We dived into the execution environment of an index and the dedicated thread that RavenDB assigns to it. Such a thread makes managing an index simpler because it gives us a scope for prioritizing CPU and I/O operations, as well as defines a memory budget to control how much RAM this index will use. This is one of the key ways that RavenDB is able to implement online index building. Being able to limit the amount of system resources that an index is using is crucial to ensure that we aren't overwhelming the system and hurting ongoing operations.

The process of updating an index definition got particular attention since this can be of critical importance in production systems. RavenDB updates indexes in a side-by-side manner. The old index is retained (and can even index new updates) while the new index is being built. Once the building process is done, the old index is removed in favor of the new one in an atomic fashion.

We briefly looked at the query optimizer, not so much to understand what it's doing but to understand what it means. The query optimizer routinely analyzes all queries and is able to create indexes on the fly, but the key aspect of that is that it uses that information to continuously optimize the set of indexes you have.
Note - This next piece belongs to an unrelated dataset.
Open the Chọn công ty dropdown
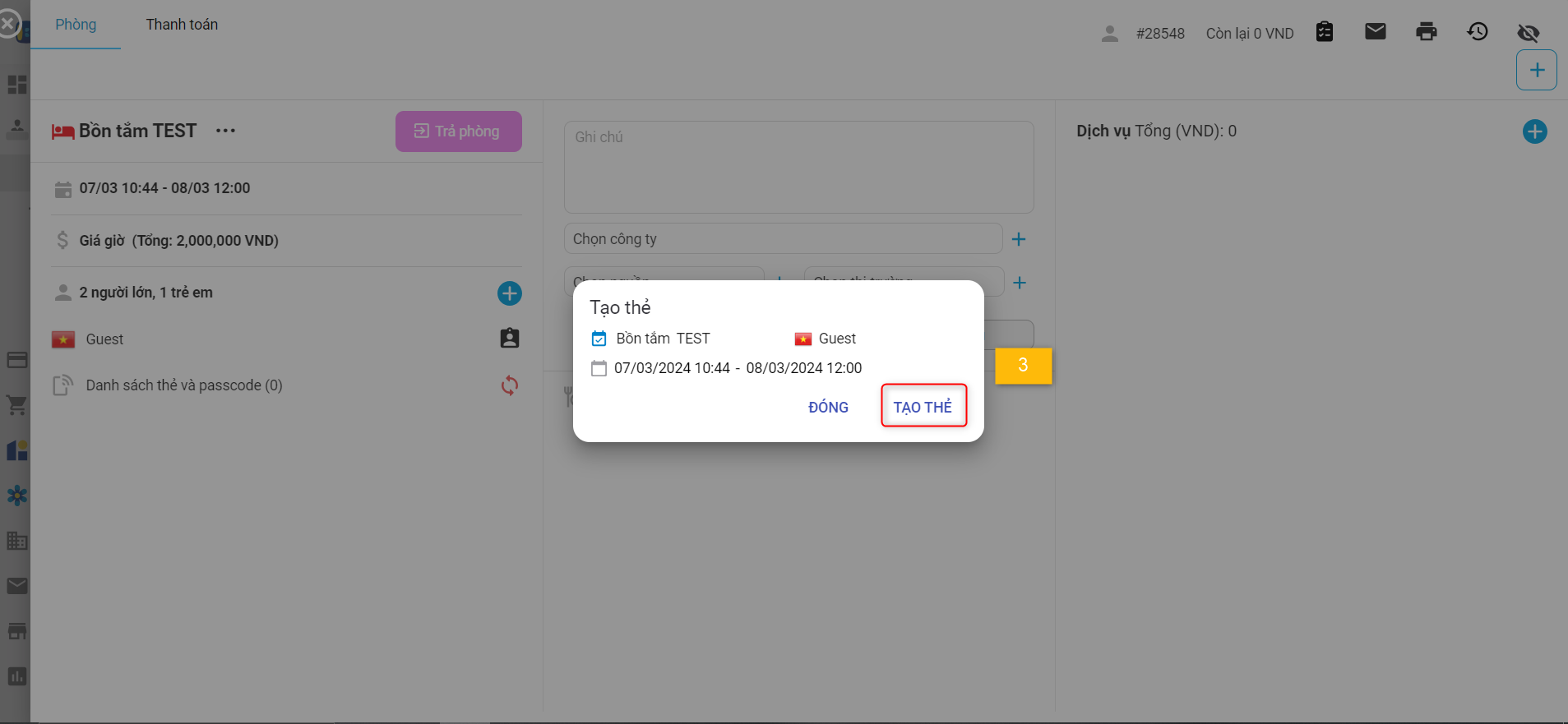Viewport: 1568px width, 724px height. click(x=782, y=239)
After a while, the query optimizer will produce the optimal set of indexes for the queries your application generates.

You can even run a test instance of your application to teach a RavenDB node about the kind of queries it should expect and then export that knowledge to production ahead of your application deployment. In this way, RavenDB will prepare itself ahead of time for the new version and any changes in behavior that it might have.

We then moved to performance and monitoring. RavenDB exposes a lot of details about how it indexes documents in an easy-to-consume manner, using the Index Performance page, and it actively monitors queries for bad practices such as queries that return too many results or are very slow. The result of this level of monitoring is that the operations team is made aware that there are issues that they might want to take into account and resolve, even if they aren't currently critical.

We want to head things off as soon as possible, after all, and not wait until the sky has fallen to start figuring out that there were warning signs all along the way. At the same time, these alerts aren't going to spam your operations team. That kind of behavior builds tolerance to any kind of alerts because they effectively become noise.

We closed the chapter with a discussion of error handling. How does RavenDB handle indexing errors? How are they made visible to the operators, and what kind of behavior can you expect from the system? RavenDB will tolerate some level of errors from the index, but if there are too many indexing issues, it will decide that's not acceptable and mark the whole index as failing, resulting in any query against this index throwing an exception.

This chapter has marked the end of theory and high-level discussion and moved toward a more practical discussion on how to operate RavenDB. In the next part of the book, we're going to focus on exactly that: the care and feeding of a RavenDB cluster in production. In other words, operations, here we come.